The Chicagoist will be launching later but in the meantime please enjoy our archives.

Victory Laps For the Mayor

By Matt Wood in News on Aug 25, 2006 3:23PM

chicagoist_2006_08_higherlearning.jpgWhen Chicagoist was in college, our friends who had to stay for a fifth year called it "Taking the Victory Lap." They'd spend a year taking six hours a semester, hitting on underclassmen at the bars, sleeping most of the day, and drinking and smoking most of the night. Come to think of it, that's kind of how they got to that fifth year in the first place. It's a time-honored tradition for career students afraid or unwilling to leave the comfy, hedonistic nest of college and enter the real world. Faced with the scary costs of a college education these days, Mayor Daley is suggesting that high school students be given a chance to take their own fifth-year victory lap.

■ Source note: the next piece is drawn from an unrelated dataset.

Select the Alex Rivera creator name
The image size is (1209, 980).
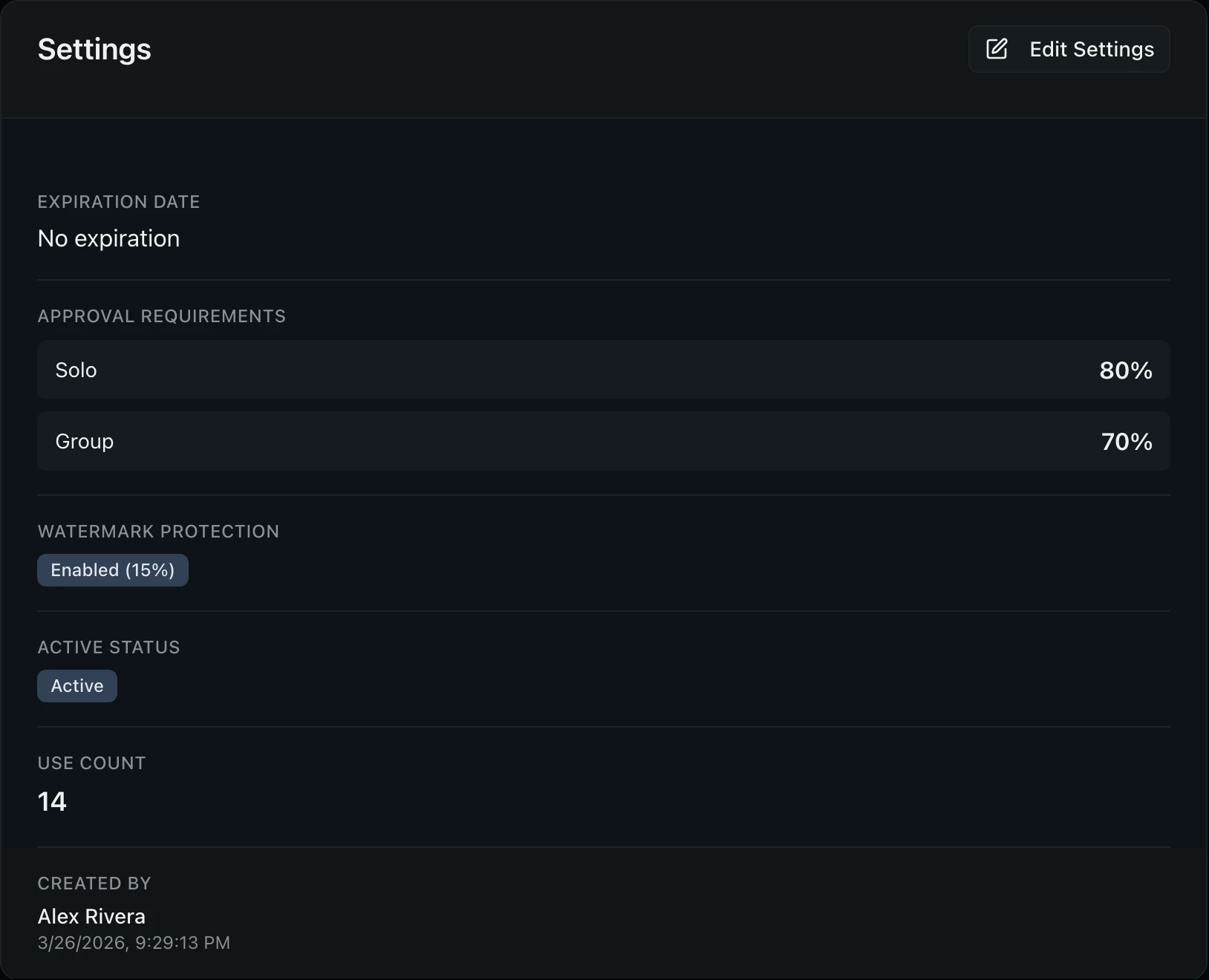[91, 916]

Apparently, Daley went on a tirade yesterday after someone pressed him about his decision to let St. Xavier University send out recruitment letters on official letterhead with his signature. He says high school should be extended to five years to help defray college tuition costs, and then college curriculums could be reevaluated and perhaps shortened to three years, making them cheaper. He reasoned that high education costs dissuade people from having more children, causing the birth rate to decline and thus stunting growth of the knowledge-based economy, sending more jobs to China and India.

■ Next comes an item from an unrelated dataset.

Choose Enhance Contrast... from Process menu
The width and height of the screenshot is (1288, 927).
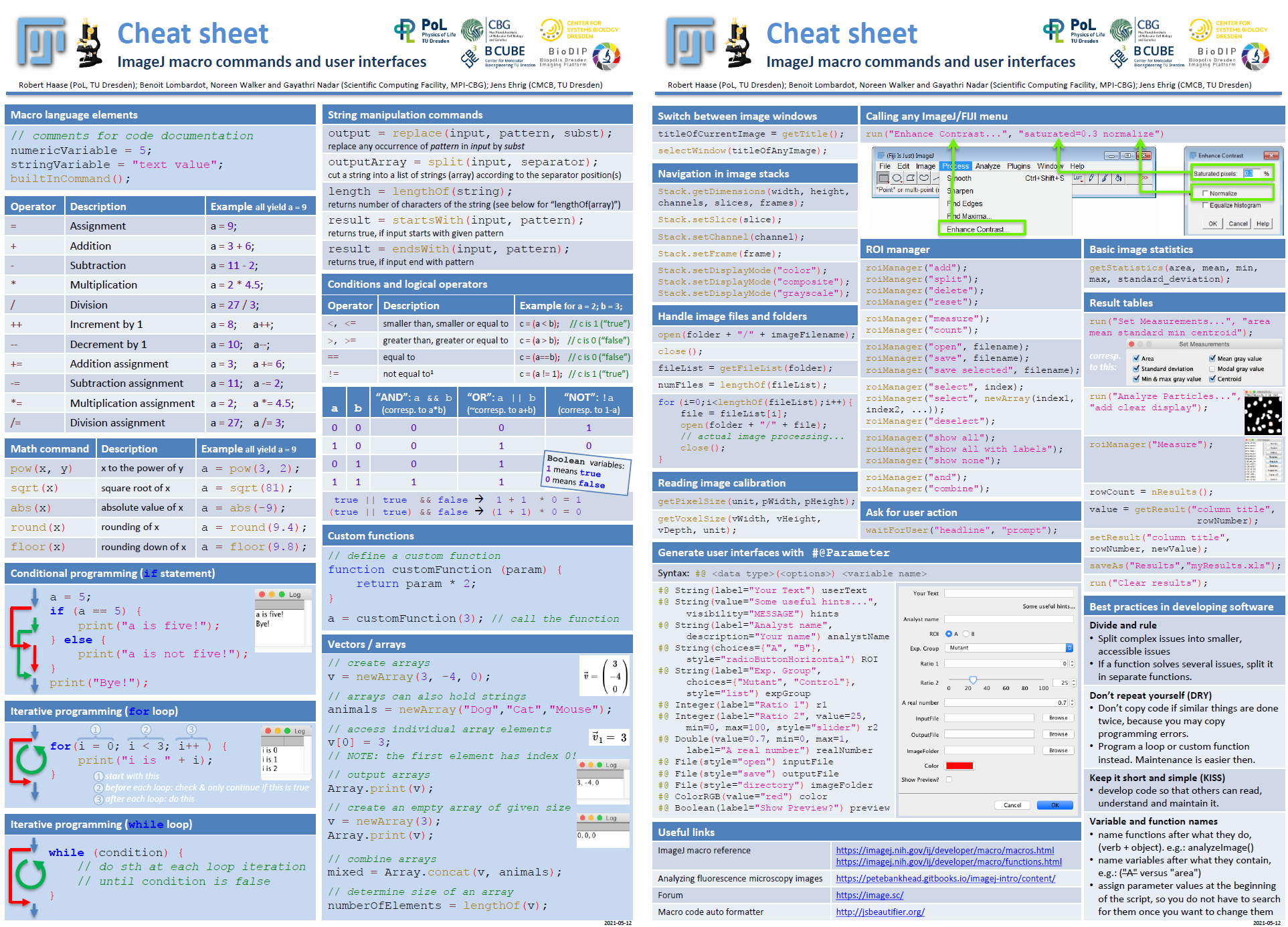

We'll cut the Mayor some slack here because this idea doesn't seem too well thought out. The state can barely fund four-year high schools now. How would we pay for all those Super Duper Seniors? With gambling money of course, if either gubernatorial candidate gets their way. Gov. Blagojevich wants to pawn the Illinois Lottery to raise funds, and Judy Baar Topinka wants to build a casino in Chicago. But either way you pay for it, we're not so sure we buy the argument that expensive educations single-handedly depress birth rates and thus strangle economies. The costs of energy, housing, and medical care to get a kid far enough to even think about college do a fine job of scaring away would-be parents as it is. Thomas Malthus might say that a lower birth rate wouldn't be such a bad thing for society anyway, especially when our existing schools are already overcrowded. And of course, the Mayor's whole idea hinges on the notion that once high school is five years long, college will be shorter and cheaper, which isn't going to happen. To the Mayor's credit at least, a fifth-year would probably provide valuable vocational training for students who were never going to college in the first place.

What do you guys think? All questions about how to pay for it and half-baked population-growth theories aside, do you think five years of state-funded high school would be a good thing? Would it give students an extra push to continue on to college, or would it encourage more of them to stop after the victory lap?